Using disks or washers, find the volume of the solid obtained by rotating the region bounded by the curves y = sec(x), y = 1, x = 1, x = -1 on the x-axis.

The Attempt at a Solution

This should be ridiculously easy but apparently my answer is wrong?!

To calculate the volume i use the equation $V = \pi \int _{-1}^{1} (sec(x)^{2} - 1)dx$

From here it should be trivial since this evaluates to $\pi [ tan^{2} x | _{-1}^{1} ] = 0$

But my answer is apparently wrong... Should i be doing something differently? I've followed the formula exactly how it should be followed to my knowledge.

 

[LCKurtz]

Homework Statement

Using disks or washers, find the volume of the solid obtained by rotating the region bounded by the curves y = sec(x), y = 1, x = 1, x = -1 on the x-axis.

The Attempt at a Solution

This should be ridiculously easy but apparently my answer is wrong?!

To calculate the volume i use the equation $V = \pi \int _{-1}^{1} (sec(x)^{2} - 1)dx$

From here it should be trivial since this evaluates to $\pi [ tan^{2} x | _{-1}^{1} ]$

But my answer is apparently wrong... Should i be doing something differently? I've followed the formula exactly how it should be followed to my knowledge.

Is the antiderivative of $\sec^2x$ correct? And did you forget the antiderivative of the $-1$? Or did you use a trig identity and forget to integrate it?

 

[twoski]

Whoops.

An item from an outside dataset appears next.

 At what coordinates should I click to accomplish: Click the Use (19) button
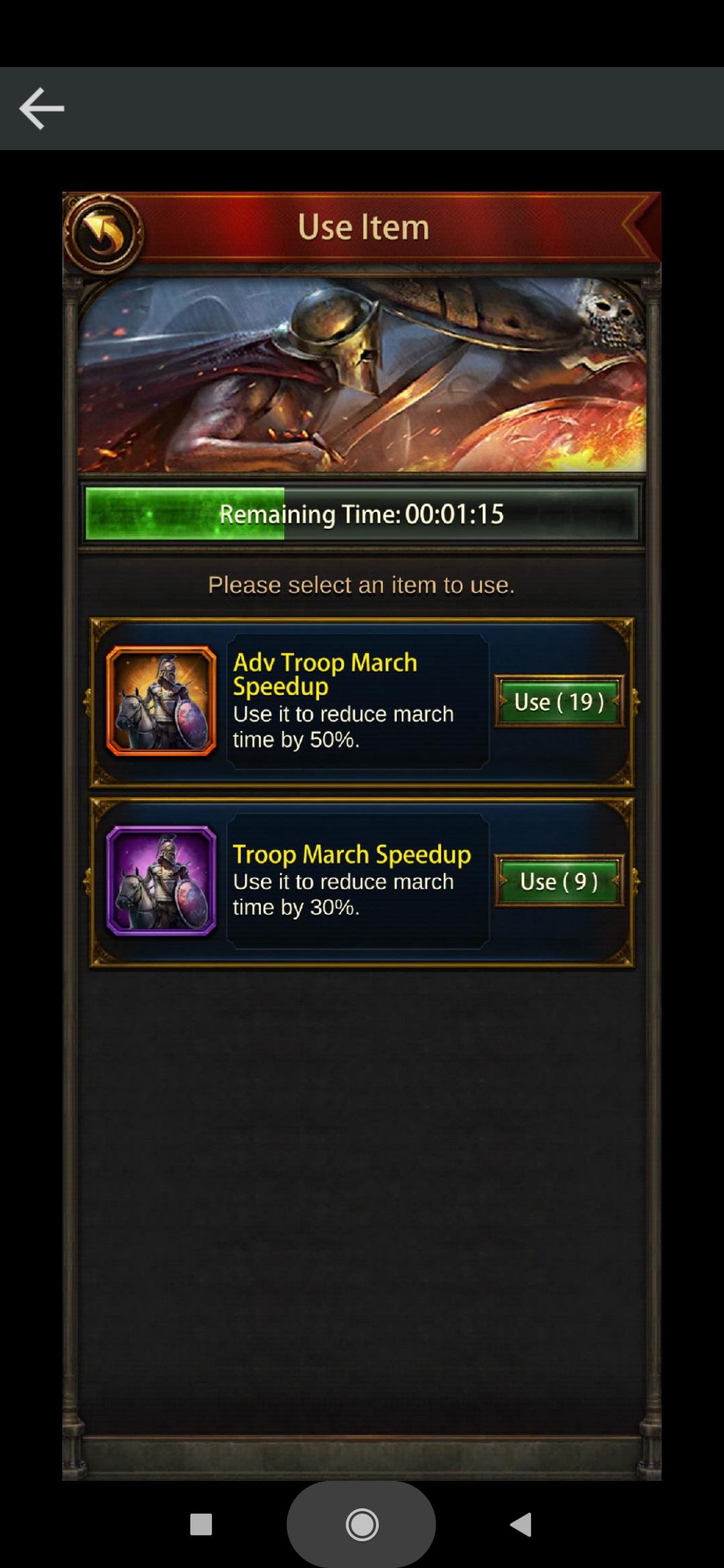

So i apply a trig identity... sec^2(x)-1 = tan^2(x)

Then i antiderive tan^2(x) which gives me... tan(x) - x

So, computing (tan(1) - 1) - (tan(-1) + 1) results in... pi(2tan(1)-2) or 3.5022... And that's right! Thanks for the help.

 

[LCKurtz]

Whoops. So i apply a trig identity... sec^2(x)-1 = tan^2(x)

Then i antiderive tan^2(x) which gives me... tan(x) - x

So, computing (tan(1) - 1) - (tan(-1) + 1) results in... pi(2tan(1)-2) or 3.5022... And that's right! Thanks for the help.

Notice you could have written the answer tan(x)-x directly by taking the antiderivative of your integrand as it stands since the derivative of tan(x) is sec^2(x).